**PROBLEMS AND TASKS**
1. From the forum thread on dog shedding, extract verbatim the passage that begins at the words "these dogs don't" and stops after "excess, loose hair.".
2. Translate into French this sentence from the forum thread on dog shedding: "Even though their coats look slick, and shiny, that's about the norm."

**QUOTED TEXT**
++++++

# I'm so glad



## texasred (Jan 29, 2012)

these dogs don't shed. Can someone tell me what this stuff is? I get a pile of it every time I brush them.


----------



## lilyloo (Jun 20, 2012)

What brush do you use? We're looking for one that actually works on their short hair. I usually just have my husband vigorously rub her. Lol. She loves it and it gets off all the excess, loose hair.


----------



## texasred (Jan 29, 2012)

Its just a rubber curry comb that I use on them.
I have heard the groomers stone also works well.
I need to buy one just to try it out.


----------



## MCD (May 4, 2013)

I often find that stuff on my car seats. It's not a lot but still.....
I have a curry comb for the cats(same as would be used on a horse) that we should probably use on Dharma. We don't usually brush her though. She is constantly cleaning herself and does that much hair really come off constantly?


----------



## texasred (Jan 29, 2012)

> does that much hair really come off constantly


Even though their coats look slick, and shiny, that's about the norm.


----------



## einspänner (Sep 8, 2012)

We should experiment! 10 wirehair owners and 10 vizsla owners should collect the hair they get off their dog in one year's time. I think we'll come out even. Who's with me?

++++++

**PROVIDED DATA**
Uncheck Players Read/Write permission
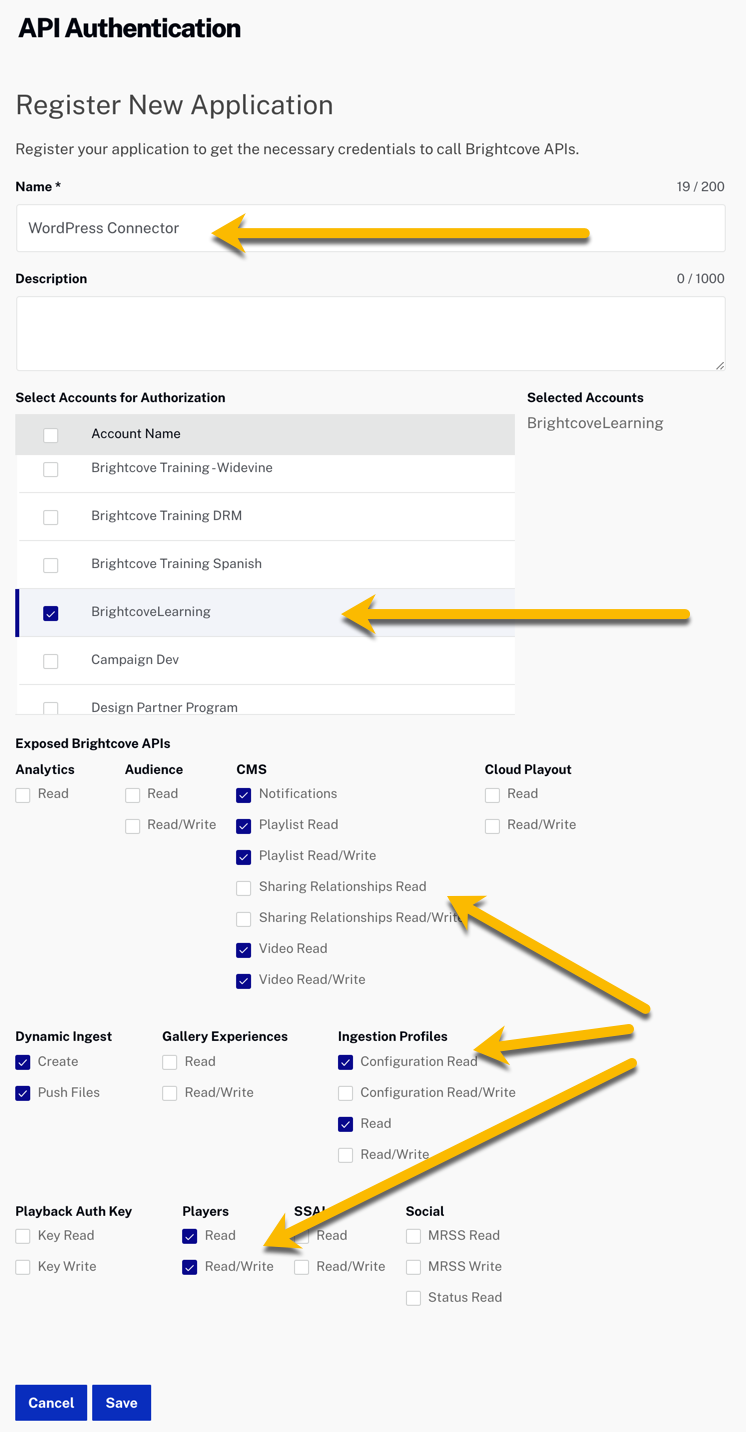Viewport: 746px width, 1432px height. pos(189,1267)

++++++

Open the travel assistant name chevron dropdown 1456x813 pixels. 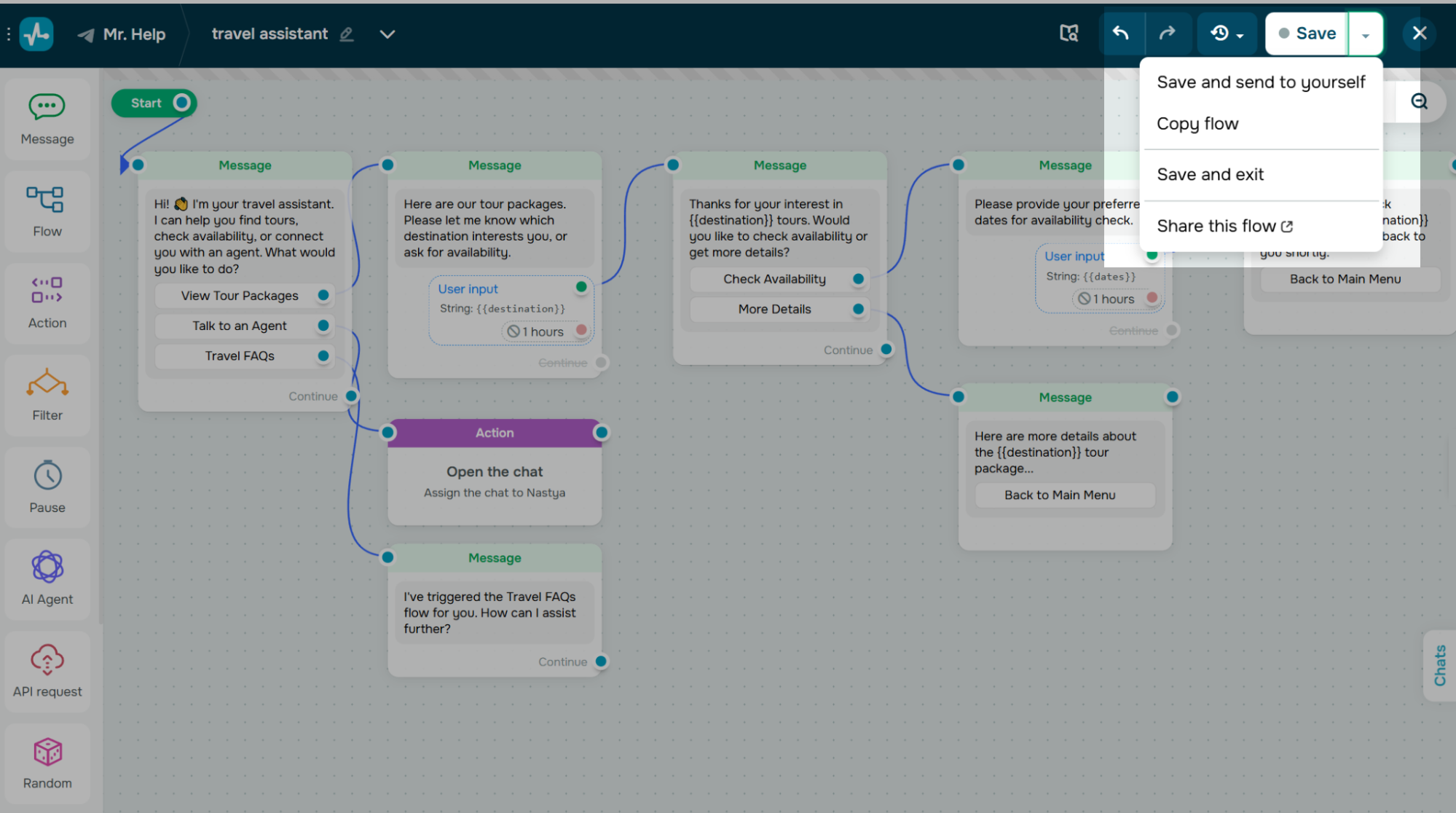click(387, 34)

++++++

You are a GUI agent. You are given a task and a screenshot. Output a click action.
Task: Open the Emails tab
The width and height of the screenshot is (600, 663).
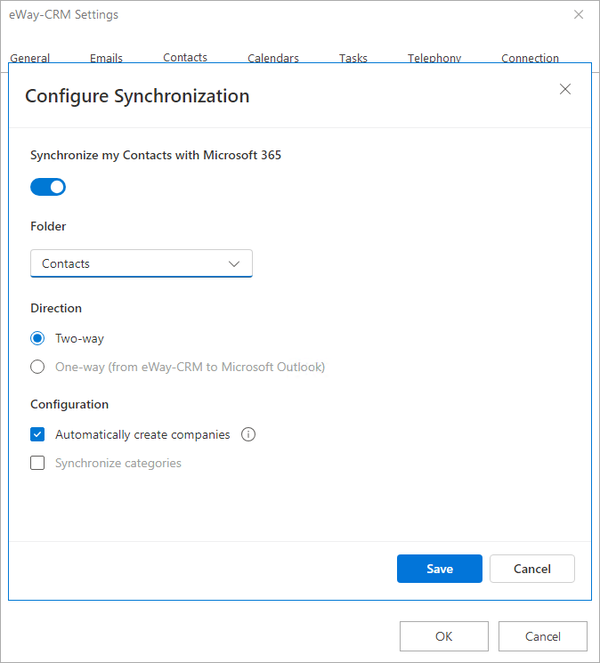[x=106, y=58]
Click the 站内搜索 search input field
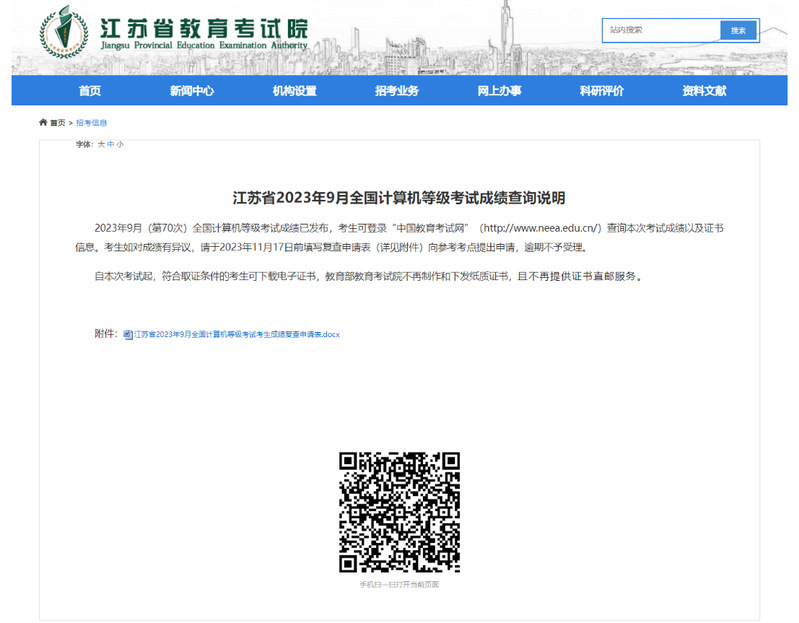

++++++

**SOLUTIONS**
1.
these dogs don't shed. Can someone tell me what this stuff is? I get a pile of it every time I brush them.


----------



## lilyloo (Jun 20, 2012)

What brush do you use? We're looking for one that actually works on their short hair. I usually just have my husband vigorously rub her. Lol. She loves it and it gets off all the excess, loose hair.

2. Même si leur pelage paraît lisse et brillant, c'est à peu près la norme.